# [TASK OBJECTIVE]
Please retype, word for word, the line containing "You are a computer-use" and every line after it through the end of the records, leaving out all pictures.

(Dataset entries)
================================

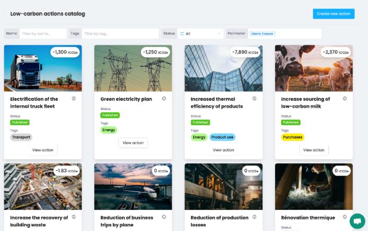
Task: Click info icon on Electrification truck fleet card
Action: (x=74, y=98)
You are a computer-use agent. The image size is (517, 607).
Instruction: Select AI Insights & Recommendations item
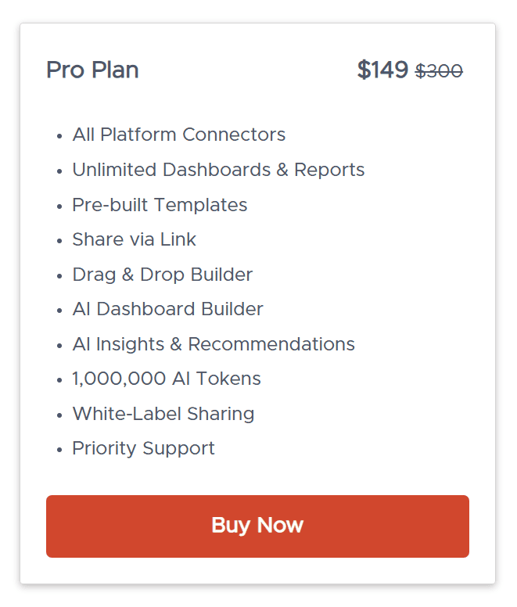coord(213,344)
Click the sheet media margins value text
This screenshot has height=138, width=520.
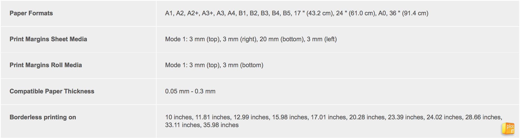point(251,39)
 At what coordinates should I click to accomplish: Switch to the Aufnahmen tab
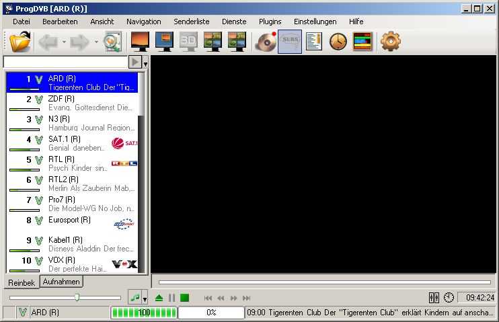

================================

# [EXPECTED OUTPUT]
You are a computer-use agent. The image size is (517, 607).
Instruction: Select AI Insights & Recommendations item
coord(213,344)
Click the sheet media margins value text
This screenshot has height=138, width=520.
point(251,39)
 At what coordinates should I click to accomplish: Switch to the Aufnahmen tab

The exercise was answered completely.